Deploy MinIO and Trino with Kubernetes

AJ AJ on AI/ML |
Deploy MinIO and Trino with Kubernetes

Trino (formerly Presto) is a SQL query engine - not a SQL database. Trino has eschewed the storage component of the SQL database to focus on only one thing - ultra-fast SQL querying. Trino is just a query engine and does not store data. Instead, Trino interacts with various databases or directly on object storage. Trino parses and analyzes the SQL query you pass in, creates and optimizes a query execution plan that includes the data sources, and then schedules worker nodes that are able to intelligently query the underlying databases they connect to.

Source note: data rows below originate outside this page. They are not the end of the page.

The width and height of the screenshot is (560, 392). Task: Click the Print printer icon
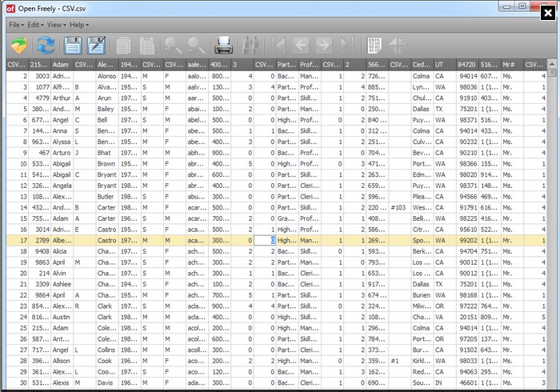point(224,46)
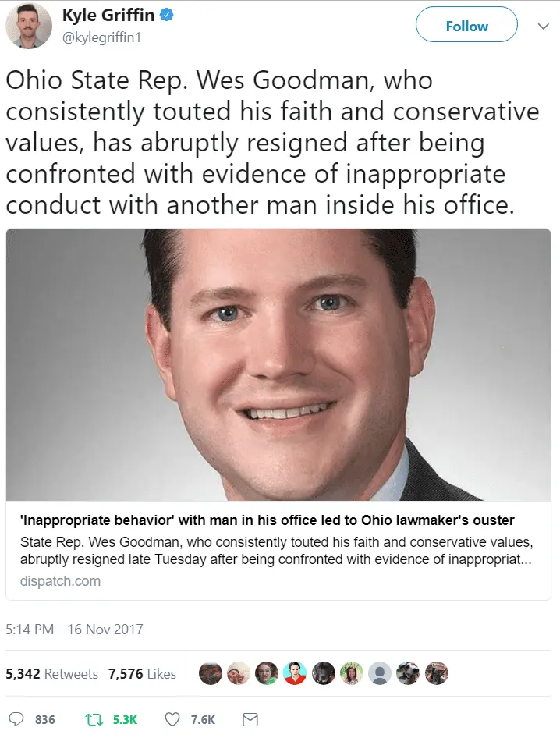Follow Kyle Griffin
Screen dimensions: 560x738
click(467, 24)
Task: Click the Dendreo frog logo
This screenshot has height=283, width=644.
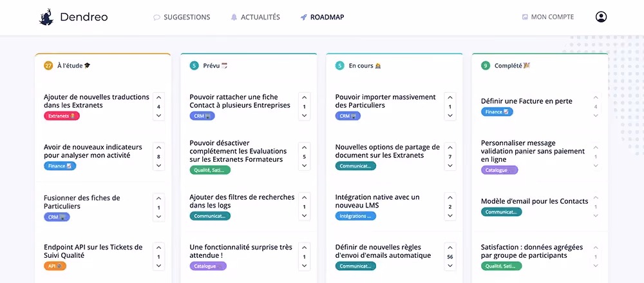Action: pyautogui.click(x=46, y=17)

MinIO is frequently used to store data from AI/ML Workloads, Datalakes to lake houses whether it be Dremio, Hive, Hudi, StarRocks or any of the other dozen or so great AI/ML tools solutions. MinIO is more efficient when used as the primary storage layer, which decreases total cost of ownership for the data stored, plus you get the added benefits of writing data to MinIO that is immutable, versioned and protected by erasure coding. In addition, saving data to MinIO object storage makes it available to other cloud native machine learning and analytics applications.

In this tutorial, we'll deploy a cohesive system that allows distributed SQL querying across large datasets stored in Minio, with Trino leveraging metadata from Hive Metastore and table schemas from Redis.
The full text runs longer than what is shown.